Final stages passed for solar garden
A divided Goodhue County Board approved a set of conditions April 4 for a controversial utility-scale solar project in Wacouta Township.
Under the motion approved 3-2, the Wildwood Community Solar Garden proposed a section of land between Highway 61 and Wildwood Lane southeast of Red Wing will need to include the purchasing of 1.5 acres of mitigation credits from wetlands in another part of the state to offset the impact to the local wetland.
A technical evaluation panel made up of representatives from the Soil and Water Conservation District, Minnesota Board of Water and Soil Resources, Minnesota Department of Natural Resources and county staff recommended setting the condition at 2.99 acres of mitigation credits, though a majority of commissioners sided with the lower acreage requested by landowner Howard Stenerson and Minnesota-based solar developer GreenMark.
Commissioner Paul Drotos proposed 5.1 acres of wetland replacement, an average of four of the six options put before the board, throwing out the highest and the lowest options, but the idea failed to gain contraction.
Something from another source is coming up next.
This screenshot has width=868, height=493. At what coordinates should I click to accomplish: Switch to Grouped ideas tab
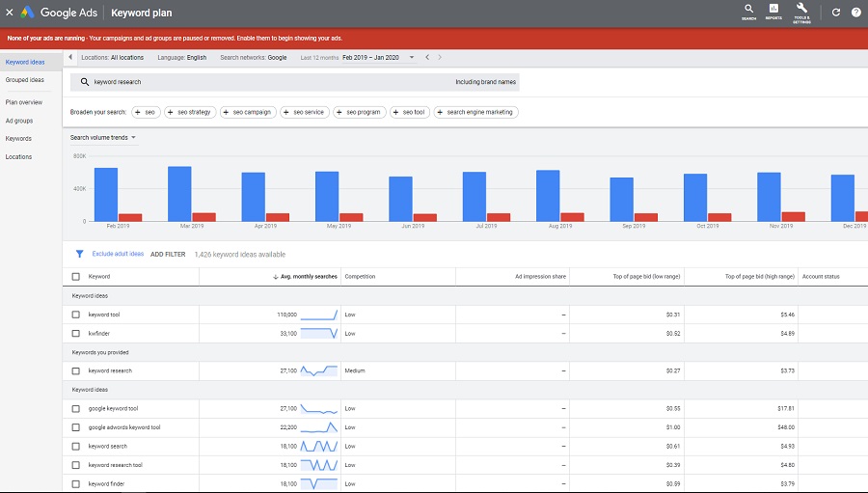(25, 80)
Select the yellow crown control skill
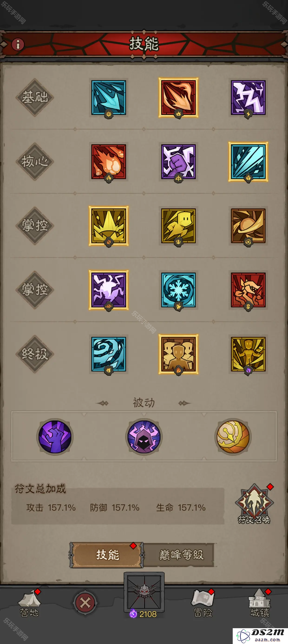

Drotos and Commissioner Brad Anderson provided the two dissenting votes.
"This would recognize all of the concerns of neighbors, whether geography or sympathy," Drotos said.
Township residents have raised a number of environmental and economic concerns about the solar garden, as well as said their voices have not been heard by local officials.
"It's our little piece of paradise and it's not going to be after this," said Brenda Collins, who lives near the proposed site.
Applicants plan to build a 5-megawatt solar garden built on slightly over 23 acres of wetland. Around nine of those acres are to be covered by some 22,000 solar panels.
Initially approved for a conditional-use permit in May 2016 by County Board, the project is now nearing an Xcel Energy deadline, as stated by John Herman, GreenMark's environmental lawyer on the project.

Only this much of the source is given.